Seul le secteur public peut donner ces conditions de travail ?

Je pense qu’il n’y a pas de règle en la matière. La ville nous offre une base logistique vitale et bénéficie de travaux que nous menons avec le concours de l’État, mais toutes nos actions ont leurs financements propres. C’est-à-dire que la Maison du Rhône n’est pas une machine lourde, elle assure son existence sur projets.

L’idée, c’est de ne pas chercher à pérenniser pour s’institutionnaliser, sinon on entre dans une phase d’auto-protection qui nuit le plus souvent à la qualité du projet. Nous ne cultivons pas la précarité, mais nous acceptons de remettre en jeu régulièrement nos problématiques. Par exemple, alors que nous arrivons au terme de notre convention en label ethnopôle, s’ouvrent plusieurs perspectives au regard du champ de compétences qui est désormais le nôtre (développement territorial, culture et tourisme fluvial, art-architecture-urbanisme).

 

Comment faire pour que les projets innovants soient soutenus ?

On a trop souvent recours à l’expertise en pensant qu’elle va mettre au jour une solution préexistante… Dès lors, lorsqu’on a un problème, on se préoccupe de trouver le “bon” spécialiste. En fait, les solutions s’inventent dans la pratique.

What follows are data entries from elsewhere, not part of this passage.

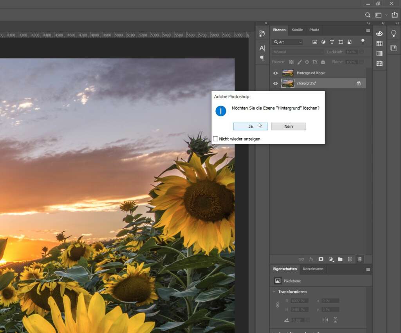Collapse the Transformieren section

tap(273, 291)
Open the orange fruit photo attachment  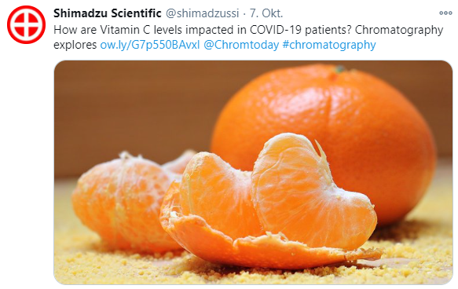(x=253, y=172)
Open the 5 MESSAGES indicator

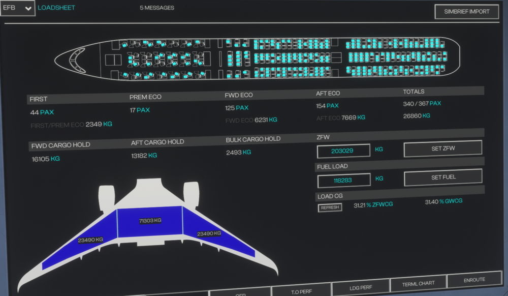tap(157, 8)
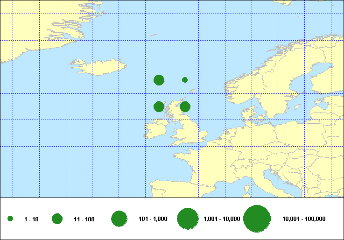
Task: Select the green marker on Scotland's east coast
Action: coord(185,106)
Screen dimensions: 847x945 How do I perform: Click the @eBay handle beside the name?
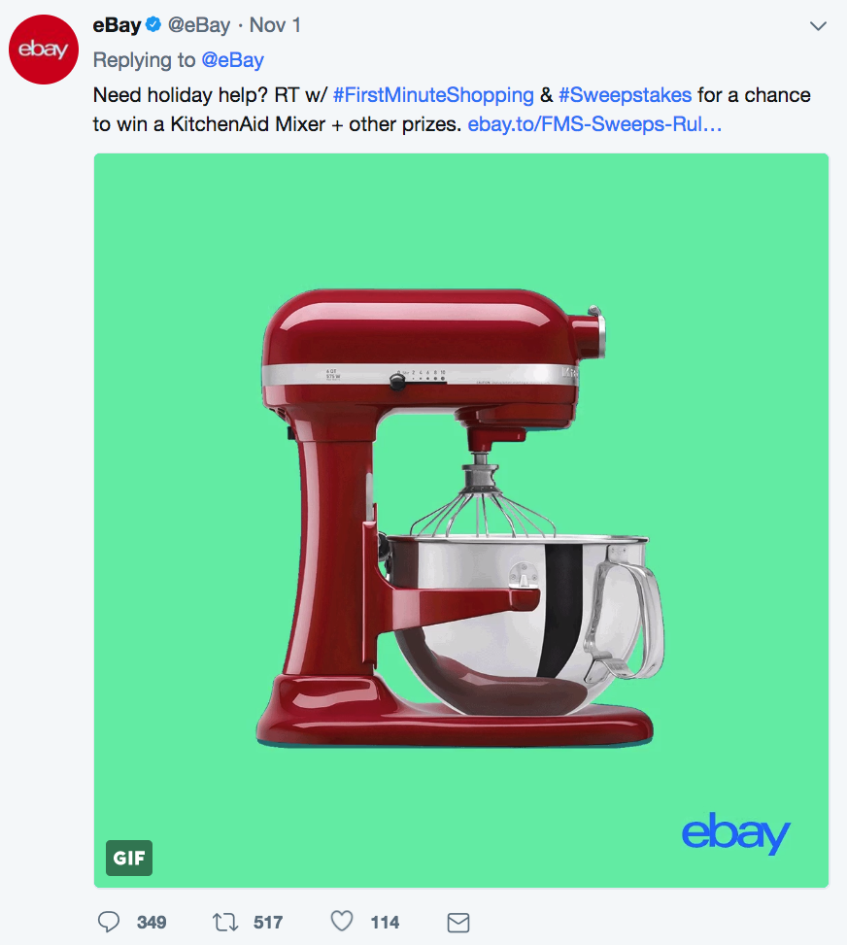point(199,25)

Je pense par conséquent qu’il est par exemple préférable de faire travailler plusieurs équipes sur une question, de mobiliser plusieurs logiques et que ce travail soit régulièrement suivi et enrichi par le commanditaire. Se forme alors une meilleure adéquation entre les besoins et les apports extérieurs : ainsi, l’évolution des points de vue se fait en douceur.

Aujourd’hui, il faut parvenir à un travail de co-élaboration. C’est particulièrement vrai dans le domaine des sciences humaines ou pour des questions complexes à entrées multiples comme l’urbanisme contemporain. Aujourd’hui, pour développer l’intelligence, il faut développer des projets qui assurent des connections entre des champs divers : intellectuels, sociaux, médicaux, urbains, etc. On ne peut plus vivre uniquement sur des ressources internes.

 

Pourquoi les commanditaires sont-ils si frileux ?

Je ne partage pas votre point de vue. L’idée que l’intelligence, c’est-à-dire le détour par l’abstraction soit indispensable est aujourd’hui omniprésente. Il y a eu une élévation significative de la formation initiale, la culture de base est sans commune mesure avec celle d’il y a 30 ans. Aujourd’hui, rien n’échappe au recours de la pensée. La Maison du Rhône, pas ses approches pluridisciplinaires, ses entrées diverses, symbolise bien cette acceptation de la complexité. Une ville moyenne n’échappe pas à cette situation, d’où le besoin de ressources conceptuelles simultanément locales et globales pour penser son devenir et ses relations avec l’extérieur.

 

Que pensez-vous de la position de Lyon par rapport à celle de Paris ?

Je répondrais en prenant le cas de Givors, qui est à côté de Lyon, ce qui nous a plus servi que nuit. La proximité avec une capitale régionale nous permet de multiples relations intellectuelles et institutionnelles au quotidien. Mais nous voyons Lyon avec un peu de recul, sans être absorbés, sans être handicapés par le jeu de la concurrence parfois neutralisante entre institutions. Toutes choses égales par ailleurs, Lyon est dans la même situation à l'égard de Paris...et c'est de mon point de vue un avantage.